The truck driver who blew the whistle on an international drug-smuggling ring with major tentacles in South Africa has finally told his side of the story.
Anthony Dormehl was called this week by the Scorpions to testify against alleged drug-dealer Stefanos Paparas, his father, Dimitrio, and their transport man, Stanley Poonin, in the Germiston Regional Court in a trial closely related to proceedings against police National Commissioner Jackie Selebi.
Dormehl was one of the Scorpions’ main whistleblowers in their Operation Bad Guys investigation.
His tip-offs led the Scorpions to the arrest of Stefanos Paparas and exposed an alleged major drug-trafficking network from Asia to Europe via South Africa.
On Thursday he told the court how he helped Stefanos Paparas and slain mining magnate Brett Kebble’s murder accused, Glenn Agliotti, to transport hashish worth more than R200-million.
Self-confessed drug-trafficker Robert Lottman, also known as Bob the American, testified two weeks ago that he organised the hashish to be shipped from Pakistan via Iran and South Africa to Belgium.

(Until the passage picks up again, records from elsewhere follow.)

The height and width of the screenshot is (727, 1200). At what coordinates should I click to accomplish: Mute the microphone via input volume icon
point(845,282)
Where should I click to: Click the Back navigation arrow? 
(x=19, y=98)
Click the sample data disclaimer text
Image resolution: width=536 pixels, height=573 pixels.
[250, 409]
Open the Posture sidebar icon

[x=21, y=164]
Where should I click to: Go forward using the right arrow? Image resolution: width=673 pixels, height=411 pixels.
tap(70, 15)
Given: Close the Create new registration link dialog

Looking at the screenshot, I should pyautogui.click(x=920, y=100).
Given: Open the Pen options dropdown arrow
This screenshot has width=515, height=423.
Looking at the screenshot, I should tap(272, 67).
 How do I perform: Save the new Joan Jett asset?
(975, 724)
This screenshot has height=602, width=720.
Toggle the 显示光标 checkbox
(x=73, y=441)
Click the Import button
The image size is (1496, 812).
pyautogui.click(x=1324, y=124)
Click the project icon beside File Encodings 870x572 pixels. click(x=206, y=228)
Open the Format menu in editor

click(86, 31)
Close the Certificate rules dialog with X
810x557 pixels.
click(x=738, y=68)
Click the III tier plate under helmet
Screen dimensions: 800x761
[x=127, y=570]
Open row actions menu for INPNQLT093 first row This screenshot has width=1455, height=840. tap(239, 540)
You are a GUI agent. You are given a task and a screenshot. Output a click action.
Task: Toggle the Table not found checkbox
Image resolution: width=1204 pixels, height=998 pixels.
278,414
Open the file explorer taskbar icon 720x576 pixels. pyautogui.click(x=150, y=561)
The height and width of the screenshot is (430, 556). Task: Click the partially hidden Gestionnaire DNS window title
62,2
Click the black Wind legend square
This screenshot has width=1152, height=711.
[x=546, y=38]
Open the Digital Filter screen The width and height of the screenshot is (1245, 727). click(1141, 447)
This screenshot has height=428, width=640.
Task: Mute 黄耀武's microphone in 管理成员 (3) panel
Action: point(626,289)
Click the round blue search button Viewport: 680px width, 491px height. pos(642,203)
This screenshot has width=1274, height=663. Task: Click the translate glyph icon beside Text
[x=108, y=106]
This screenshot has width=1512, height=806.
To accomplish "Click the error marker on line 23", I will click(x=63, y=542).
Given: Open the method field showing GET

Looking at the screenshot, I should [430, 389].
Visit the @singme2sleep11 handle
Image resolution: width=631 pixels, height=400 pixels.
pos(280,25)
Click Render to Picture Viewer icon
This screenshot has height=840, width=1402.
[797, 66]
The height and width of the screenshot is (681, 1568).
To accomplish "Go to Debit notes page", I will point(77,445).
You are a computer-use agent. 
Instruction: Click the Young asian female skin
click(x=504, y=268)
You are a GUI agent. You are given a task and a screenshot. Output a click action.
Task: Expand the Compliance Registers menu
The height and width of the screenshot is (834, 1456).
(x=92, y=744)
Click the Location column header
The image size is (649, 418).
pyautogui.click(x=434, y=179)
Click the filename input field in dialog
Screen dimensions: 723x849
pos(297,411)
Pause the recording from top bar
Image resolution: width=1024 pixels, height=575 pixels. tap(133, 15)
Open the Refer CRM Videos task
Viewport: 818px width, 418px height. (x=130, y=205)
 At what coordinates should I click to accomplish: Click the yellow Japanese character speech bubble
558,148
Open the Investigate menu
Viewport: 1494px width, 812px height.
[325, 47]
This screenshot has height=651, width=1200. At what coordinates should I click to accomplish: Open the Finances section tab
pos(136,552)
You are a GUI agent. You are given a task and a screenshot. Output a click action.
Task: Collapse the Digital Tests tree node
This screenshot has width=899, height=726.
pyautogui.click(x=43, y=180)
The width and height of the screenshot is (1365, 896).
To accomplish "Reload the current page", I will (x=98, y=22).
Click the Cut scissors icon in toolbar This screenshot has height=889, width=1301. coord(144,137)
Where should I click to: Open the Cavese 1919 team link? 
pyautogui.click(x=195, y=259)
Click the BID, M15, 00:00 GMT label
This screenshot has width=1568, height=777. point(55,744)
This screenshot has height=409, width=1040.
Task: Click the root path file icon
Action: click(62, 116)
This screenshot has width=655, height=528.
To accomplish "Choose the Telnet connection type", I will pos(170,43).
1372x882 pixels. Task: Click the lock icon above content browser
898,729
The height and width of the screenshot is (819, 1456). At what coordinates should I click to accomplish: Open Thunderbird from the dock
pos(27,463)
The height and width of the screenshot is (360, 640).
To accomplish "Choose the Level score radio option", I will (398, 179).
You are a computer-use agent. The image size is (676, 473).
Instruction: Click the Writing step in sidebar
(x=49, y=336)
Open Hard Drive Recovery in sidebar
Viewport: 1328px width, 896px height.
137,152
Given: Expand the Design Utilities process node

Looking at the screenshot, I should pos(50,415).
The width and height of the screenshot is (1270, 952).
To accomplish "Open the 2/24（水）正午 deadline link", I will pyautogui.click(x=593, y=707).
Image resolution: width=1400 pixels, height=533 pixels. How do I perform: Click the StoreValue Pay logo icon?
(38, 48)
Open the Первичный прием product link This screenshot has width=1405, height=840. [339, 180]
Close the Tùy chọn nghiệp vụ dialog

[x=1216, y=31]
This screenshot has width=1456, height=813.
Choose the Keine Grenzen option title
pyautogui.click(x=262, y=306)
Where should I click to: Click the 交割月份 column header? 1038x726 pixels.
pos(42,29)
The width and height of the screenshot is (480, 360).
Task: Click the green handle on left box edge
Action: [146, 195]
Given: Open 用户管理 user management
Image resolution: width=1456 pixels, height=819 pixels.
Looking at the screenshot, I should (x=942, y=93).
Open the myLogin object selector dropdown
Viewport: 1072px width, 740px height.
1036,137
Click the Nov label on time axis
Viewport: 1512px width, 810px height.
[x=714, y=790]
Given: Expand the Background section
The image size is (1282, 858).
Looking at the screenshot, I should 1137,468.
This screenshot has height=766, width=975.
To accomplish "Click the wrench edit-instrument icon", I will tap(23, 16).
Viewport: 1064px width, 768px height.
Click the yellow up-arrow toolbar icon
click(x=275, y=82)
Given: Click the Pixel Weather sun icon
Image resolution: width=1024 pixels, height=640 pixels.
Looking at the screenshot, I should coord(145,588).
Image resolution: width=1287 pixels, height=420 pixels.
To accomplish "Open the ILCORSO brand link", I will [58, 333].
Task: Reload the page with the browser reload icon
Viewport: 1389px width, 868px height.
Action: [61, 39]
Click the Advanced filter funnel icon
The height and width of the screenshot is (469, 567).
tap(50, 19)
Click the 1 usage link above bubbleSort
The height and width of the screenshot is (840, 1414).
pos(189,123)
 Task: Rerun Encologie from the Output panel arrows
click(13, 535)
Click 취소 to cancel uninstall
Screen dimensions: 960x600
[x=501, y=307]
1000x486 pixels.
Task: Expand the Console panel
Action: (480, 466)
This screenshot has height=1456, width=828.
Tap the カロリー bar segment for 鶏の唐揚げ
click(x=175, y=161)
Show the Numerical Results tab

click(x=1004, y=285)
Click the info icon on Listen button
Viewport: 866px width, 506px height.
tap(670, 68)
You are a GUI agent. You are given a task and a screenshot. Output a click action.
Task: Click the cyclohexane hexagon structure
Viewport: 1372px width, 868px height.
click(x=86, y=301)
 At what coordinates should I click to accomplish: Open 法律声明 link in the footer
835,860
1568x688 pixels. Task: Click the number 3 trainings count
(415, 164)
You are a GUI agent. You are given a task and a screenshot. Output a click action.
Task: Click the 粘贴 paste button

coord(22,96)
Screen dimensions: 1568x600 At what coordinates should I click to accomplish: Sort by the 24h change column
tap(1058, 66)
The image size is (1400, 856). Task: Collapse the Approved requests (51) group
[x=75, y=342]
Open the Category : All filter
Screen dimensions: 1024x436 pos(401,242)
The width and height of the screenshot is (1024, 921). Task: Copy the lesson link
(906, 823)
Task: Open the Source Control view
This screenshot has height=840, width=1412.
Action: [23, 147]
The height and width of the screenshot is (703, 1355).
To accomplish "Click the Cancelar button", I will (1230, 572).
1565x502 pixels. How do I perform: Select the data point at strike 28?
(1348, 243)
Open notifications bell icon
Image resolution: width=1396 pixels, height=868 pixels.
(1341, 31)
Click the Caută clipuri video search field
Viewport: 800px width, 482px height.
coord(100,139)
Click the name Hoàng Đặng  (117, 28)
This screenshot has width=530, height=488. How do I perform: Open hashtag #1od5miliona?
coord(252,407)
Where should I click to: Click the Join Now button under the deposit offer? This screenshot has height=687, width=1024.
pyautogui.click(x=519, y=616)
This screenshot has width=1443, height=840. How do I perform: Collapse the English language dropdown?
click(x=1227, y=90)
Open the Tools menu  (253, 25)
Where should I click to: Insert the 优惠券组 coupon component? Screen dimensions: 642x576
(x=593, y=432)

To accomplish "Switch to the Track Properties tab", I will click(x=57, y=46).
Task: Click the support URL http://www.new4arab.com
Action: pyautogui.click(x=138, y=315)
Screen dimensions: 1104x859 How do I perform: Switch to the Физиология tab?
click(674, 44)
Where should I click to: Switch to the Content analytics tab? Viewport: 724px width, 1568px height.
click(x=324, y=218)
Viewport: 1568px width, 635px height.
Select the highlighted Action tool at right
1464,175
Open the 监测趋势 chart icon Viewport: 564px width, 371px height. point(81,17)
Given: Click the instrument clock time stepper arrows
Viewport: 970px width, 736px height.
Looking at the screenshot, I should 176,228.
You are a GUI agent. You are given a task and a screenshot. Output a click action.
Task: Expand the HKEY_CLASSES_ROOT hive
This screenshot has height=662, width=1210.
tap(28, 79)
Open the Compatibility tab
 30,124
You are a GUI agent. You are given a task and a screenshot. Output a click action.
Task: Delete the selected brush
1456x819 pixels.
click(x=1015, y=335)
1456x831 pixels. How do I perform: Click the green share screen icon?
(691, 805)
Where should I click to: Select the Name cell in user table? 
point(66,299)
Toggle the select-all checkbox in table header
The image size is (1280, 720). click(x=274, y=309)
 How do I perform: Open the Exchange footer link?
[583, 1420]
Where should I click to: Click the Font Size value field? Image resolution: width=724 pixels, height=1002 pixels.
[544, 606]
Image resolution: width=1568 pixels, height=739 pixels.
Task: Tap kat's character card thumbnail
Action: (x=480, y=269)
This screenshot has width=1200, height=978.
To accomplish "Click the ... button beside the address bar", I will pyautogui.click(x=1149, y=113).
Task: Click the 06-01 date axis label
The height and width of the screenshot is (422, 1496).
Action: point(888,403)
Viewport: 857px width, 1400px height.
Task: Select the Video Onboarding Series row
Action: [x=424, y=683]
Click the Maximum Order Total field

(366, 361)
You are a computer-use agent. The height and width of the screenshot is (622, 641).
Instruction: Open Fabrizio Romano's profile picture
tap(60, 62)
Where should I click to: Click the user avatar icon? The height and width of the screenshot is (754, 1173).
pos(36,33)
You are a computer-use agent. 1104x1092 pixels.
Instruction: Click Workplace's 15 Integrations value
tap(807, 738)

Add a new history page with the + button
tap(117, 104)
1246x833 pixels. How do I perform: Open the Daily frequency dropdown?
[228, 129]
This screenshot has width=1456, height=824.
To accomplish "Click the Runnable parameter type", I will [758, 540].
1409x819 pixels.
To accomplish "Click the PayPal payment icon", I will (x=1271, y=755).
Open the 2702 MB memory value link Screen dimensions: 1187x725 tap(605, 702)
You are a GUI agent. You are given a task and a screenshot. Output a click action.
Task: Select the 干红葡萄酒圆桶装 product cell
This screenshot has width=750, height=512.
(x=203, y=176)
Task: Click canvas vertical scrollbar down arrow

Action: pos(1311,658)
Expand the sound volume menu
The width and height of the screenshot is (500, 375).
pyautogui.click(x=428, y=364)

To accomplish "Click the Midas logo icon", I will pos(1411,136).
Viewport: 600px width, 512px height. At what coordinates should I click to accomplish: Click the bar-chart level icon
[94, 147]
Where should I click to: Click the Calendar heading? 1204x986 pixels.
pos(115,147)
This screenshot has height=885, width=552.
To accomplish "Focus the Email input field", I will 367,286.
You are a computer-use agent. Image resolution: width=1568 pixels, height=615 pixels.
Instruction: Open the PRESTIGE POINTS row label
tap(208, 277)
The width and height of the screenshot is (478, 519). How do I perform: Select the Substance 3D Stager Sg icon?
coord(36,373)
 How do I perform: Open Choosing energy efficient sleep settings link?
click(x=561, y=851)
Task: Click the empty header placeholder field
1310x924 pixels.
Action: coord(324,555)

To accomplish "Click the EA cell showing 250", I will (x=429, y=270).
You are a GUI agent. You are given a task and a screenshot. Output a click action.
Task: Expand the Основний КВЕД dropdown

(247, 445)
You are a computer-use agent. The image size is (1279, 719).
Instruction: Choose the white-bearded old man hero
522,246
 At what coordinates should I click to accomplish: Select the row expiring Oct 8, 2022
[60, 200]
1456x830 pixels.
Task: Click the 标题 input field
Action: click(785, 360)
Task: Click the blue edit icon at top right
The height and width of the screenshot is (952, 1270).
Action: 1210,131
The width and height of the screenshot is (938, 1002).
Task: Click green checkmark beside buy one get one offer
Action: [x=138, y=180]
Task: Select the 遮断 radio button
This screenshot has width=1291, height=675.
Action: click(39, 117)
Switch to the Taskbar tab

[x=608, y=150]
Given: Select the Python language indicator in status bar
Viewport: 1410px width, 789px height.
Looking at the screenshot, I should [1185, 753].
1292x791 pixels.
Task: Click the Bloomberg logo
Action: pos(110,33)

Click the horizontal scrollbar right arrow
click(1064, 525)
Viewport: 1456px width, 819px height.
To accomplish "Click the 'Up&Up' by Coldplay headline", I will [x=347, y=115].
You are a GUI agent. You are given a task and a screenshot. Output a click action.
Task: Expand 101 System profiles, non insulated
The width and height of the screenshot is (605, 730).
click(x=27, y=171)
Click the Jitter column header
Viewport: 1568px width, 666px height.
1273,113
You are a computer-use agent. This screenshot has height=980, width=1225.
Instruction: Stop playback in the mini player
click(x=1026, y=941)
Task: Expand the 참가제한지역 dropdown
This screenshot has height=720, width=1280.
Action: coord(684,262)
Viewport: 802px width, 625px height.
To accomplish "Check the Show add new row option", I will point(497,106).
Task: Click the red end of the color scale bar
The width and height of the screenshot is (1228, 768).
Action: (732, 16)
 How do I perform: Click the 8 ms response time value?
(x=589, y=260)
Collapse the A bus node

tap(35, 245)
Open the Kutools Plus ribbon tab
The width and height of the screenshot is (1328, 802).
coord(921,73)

Dormehl, who was originally arrested and charged with Stefanos and Dimitrio Paparas, turned state witness after striking a deal with the Scorpions.
Defence advocate Sita Kolbe hammered at this aspect before Dormehl could start his testimony.
”The manner in which statements were extracted from this witness is not admissible in court,” Kolbe told magistrate Deon Snyman, explaining that her clients will submit that Dormehl was forced into making his statement.
Kolbe strongly suggested that former head of security at OR Tambo airport and Scorpions informant Paul O’Sullivan was behind Dormehl’s decision to turn to the state after his arrest.
She said the defence would bring an application for Dormehl’s evidence to be thrown out of court because the Scorpions did not follow their own regulations in obtaining his statements and because O’Sullivan forced him to say certain things.
Dormehl admitted O’Sullivan’s role in his case, calling him a ”family friend” who used the services of his transport business, Premier Transport. O’Sullivan initially contacted Dormehl through his father, who set up a meeting between the two.
He also testified that Agliotti had introduced him to Stefanos Paparas to assist in the transport of the hashish.
Kolbe kept to her battle strategy of portraying the state’s witnesses as tools in a bigger plot to capture the big fish – Selebi.
She put it to the state’s second witness, Christiaan Alblas, that the Scorpions had urged him: ”Plead guilty, give us evidence against Agliotti and Selebi.”
She put it to Alblas that he had agreed to plead guilty only because the Scorpions had told him they needed him to nail Selebi.
Lead prosecutor Gerrie Nel was at pains to defend his unit’s decision to grant plea bargains to certain witnesses in the case.
At the recent hearings of the Ginwala inquiry Nel and his former boss, Vusi Pikoli, were accused of posing a threat to national security by granting plea bargains to Agliotti and Kebble’s former security chief, Clinton Nassif.
The two men have been implicated in Kebble’s murder, which the National Prosecuting Authority this week confirmed it viewed as a planned suicide.
Kolbe repeated that Stefanos Paparas would tell the court he had been offered a plea bargain to help prosecute Selebi. Her client, Kolbe told the court, had refused the Scorpions’ advances.
The case was postponed to March next year.